- _Material for this exercise_
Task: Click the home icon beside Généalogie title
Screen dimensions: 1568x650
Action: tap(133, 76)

==

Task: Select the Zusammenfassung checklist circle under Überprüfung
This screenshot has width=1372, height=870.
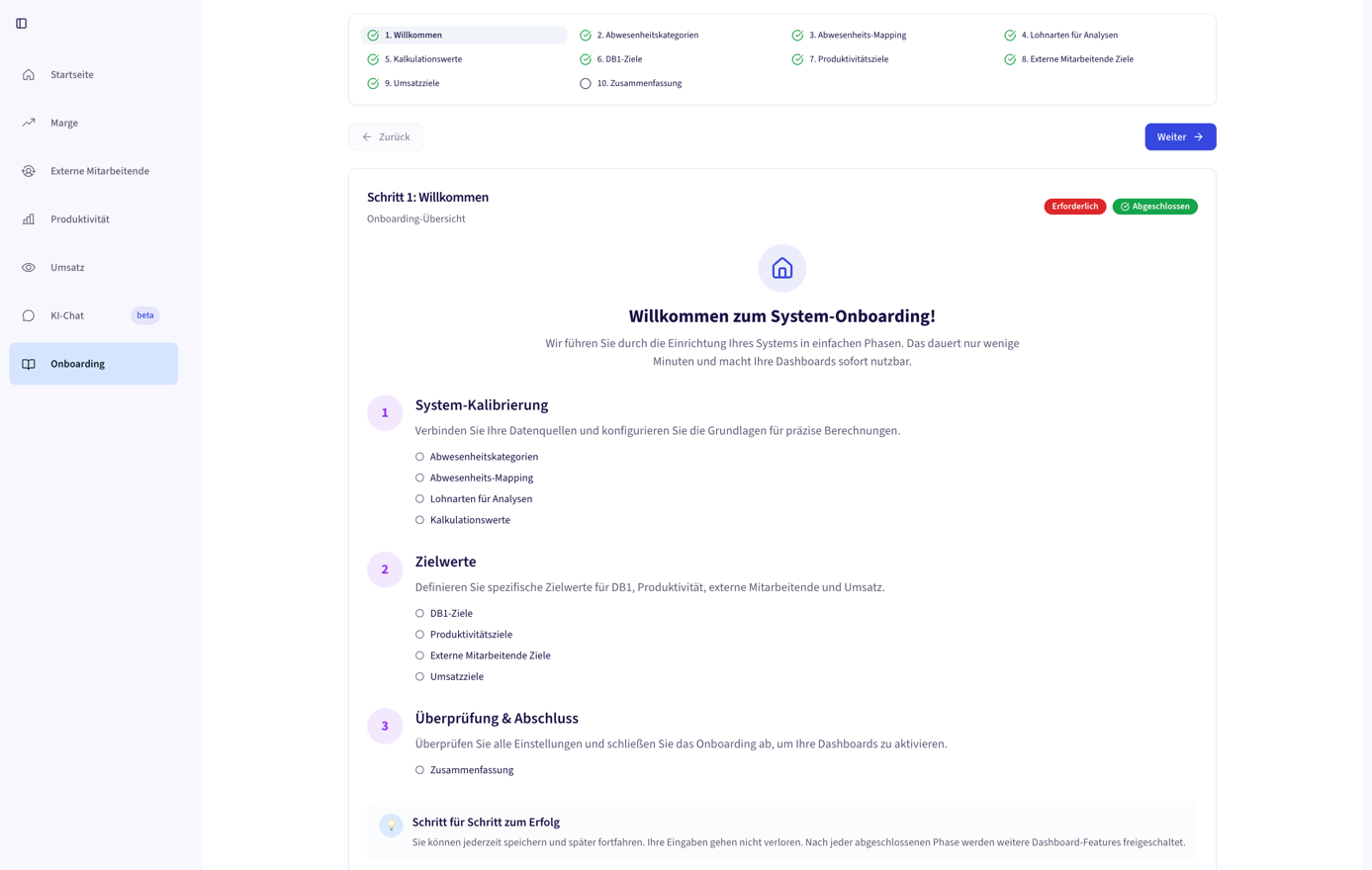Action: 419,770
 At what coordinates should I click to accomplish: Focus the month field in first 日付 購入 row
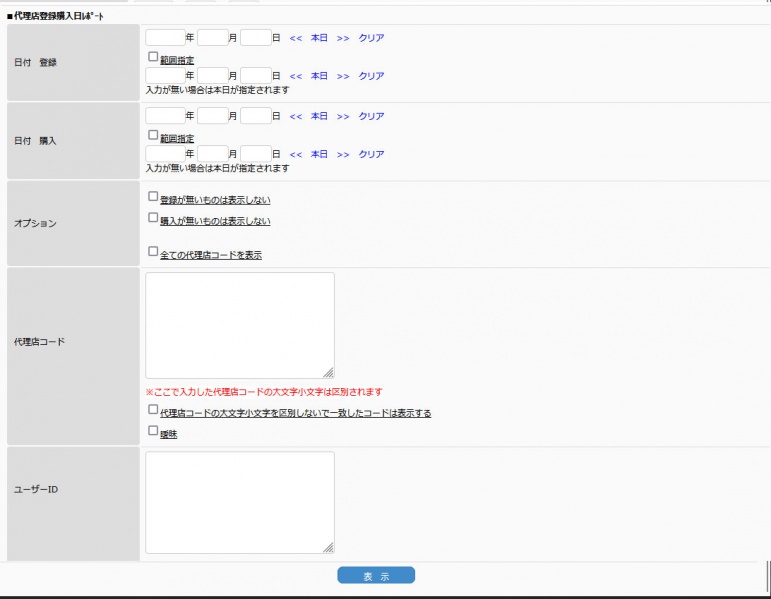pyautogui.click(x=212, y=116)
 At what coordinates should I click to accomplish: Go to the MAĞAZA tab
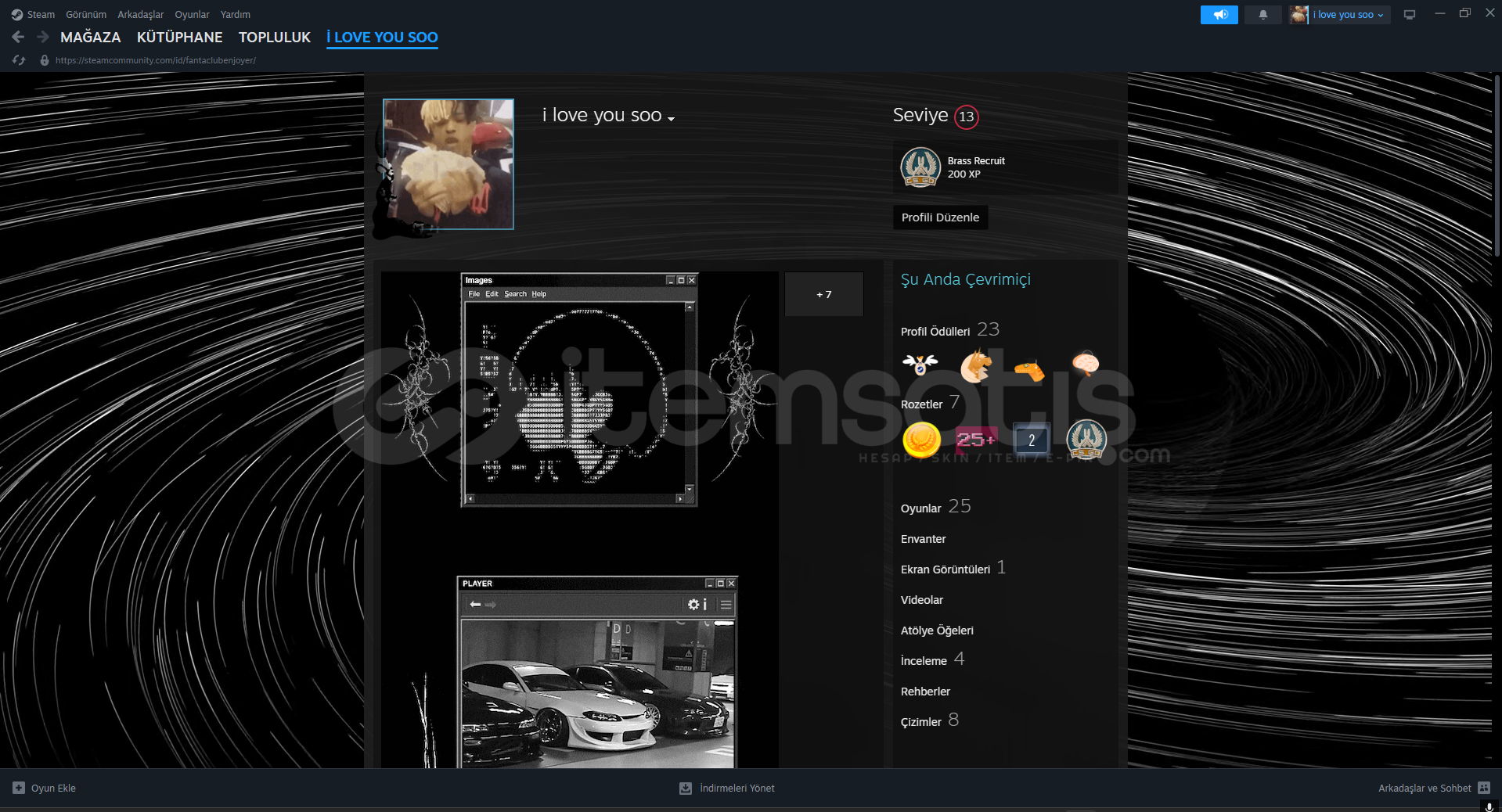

--

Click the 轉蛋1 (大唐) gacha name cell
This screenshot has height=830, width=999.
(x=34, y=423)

- _What is expected_
Return each line from the material that includes the string "Task".

- _Answer to this problem_
Task: Click the home icon beside Généalogie title
Task: Select the Zusammenfassung checklist circle under Überprüfung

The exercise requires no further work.